TITLE: engineer's youth
NAME: Duverger Patrick
COUNTRY: France
EMAIL: patrick.duverger@cnet.francetelecom.fr
WEBPAGE: http://rezo.rez-gif.supelec.fr/home_pages/kfra/home.html
TOPIC: Great Engineering Achievements
COPYRIGHT: I SUBMIT TO THE STANDARD RAYTRACING COMPETITION COPYRIGHT.
JPGFILE: 25_04.jpg
ZIPFILE: 25_04.zip
RENDERER USED: 
    povray 3

TOOLS USED: 
    povlab 4.0

RENDER TIME: 
    26 h 30 min

HARDWARE USED: 
    pentium 200 with 64 Mg of RAM


IMAGE DESCRIPTION: 


I wanted to show how litle ideas can become great realizations.
That scene shows a book with a lot of pictures of some engineers
great inventions which contrasts with three modest objects
gathered around the book. But the lego construction, the
mechanic kit and the unknown sculpture are not as simple as
they seem to be at the first glance. These three objects are
three impossible objects. The lego and the mechanic kit are
easy, but it is a litle more difficult to see why the
wood carving is impossible. Try to cut an orange with a plane
and you'll obtain au disc, not a square ! So it would be
more difficult to realize such objects in reality than the
inventions shown in the book.
And all these things are put on a mathematical tiling which
has the property of beeing infinitely aperiodic. It means
that whatever pattern of tiles you pick up from the tiling,
you won't find this pattern more than 2 times in the same
direction. There is no geometrical period in this tiling.
This tiling was found by the great mathematician : Penrose.


DESCRIPTION OF HOW THIS IMAGE WAS CREATED: 


I used lots of Bezier patch to make the pages of the book.
Each Bezier patch is a rectangle with 2 opposite sides
shaped by a 2D sinusoidal curve.

The impossible objects are made within a non orthographic
projection. Calculations were easier with orthographic
projection because all projection vectors were parallel.
Now, with a normal projection, all the projection vectors
go to the point of the camera position. So, to put parts
of the object between the camera and the scene in order to
give the illusion that there are elements which are in the
front rather than in the back where they should be if it was
a reel object, it needs more complex calculations. The
projection is the big difference with my last submission
'25-01'. My new way to calculate impossible objects is more
powerful.

DATA BLOCK –
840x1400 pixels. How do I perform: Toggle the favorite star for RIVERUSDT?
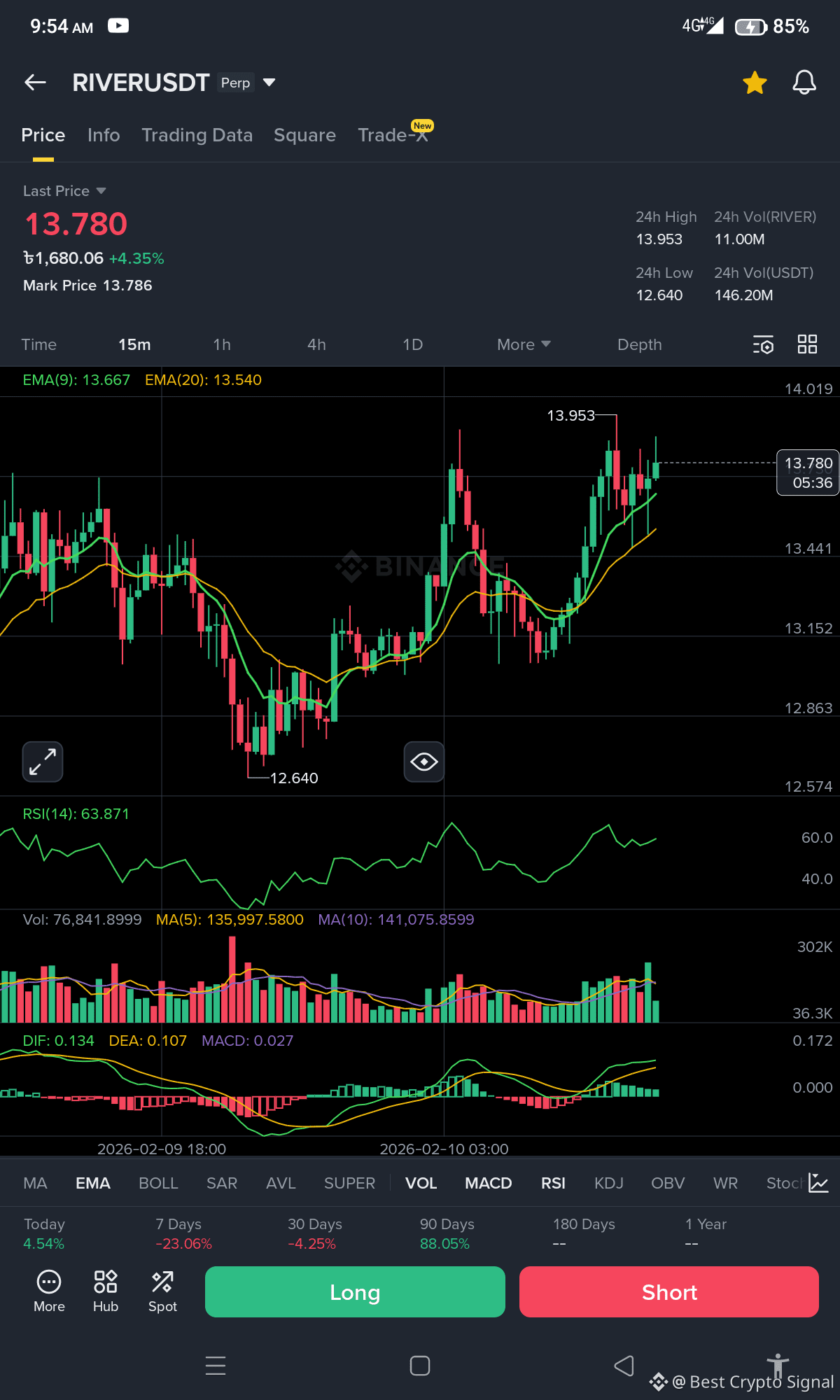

GOAL 1 –
In the raytracing entry, render the sentence "There is no geometrical period in this tiling." into French.
GOAL 2 –
Reproduce the passage of the raytracing entry starting at "DESCRIPTION OF HOW" and ending at "2D sinusoidal curve.".

FULL RESPONSE 1 –
Il n'y a pas de période géométrique dans ce pavage.

FULL RESPONSE 2 –
DESCRIPTION OF HOW THIS IMAGE WAS CREATED: 


I used lots of Bezier patch to make the pages of the book.
Each Bezier patch is a rectangle with 2 opposite sides
shaped by a 2D sinusoidal curve.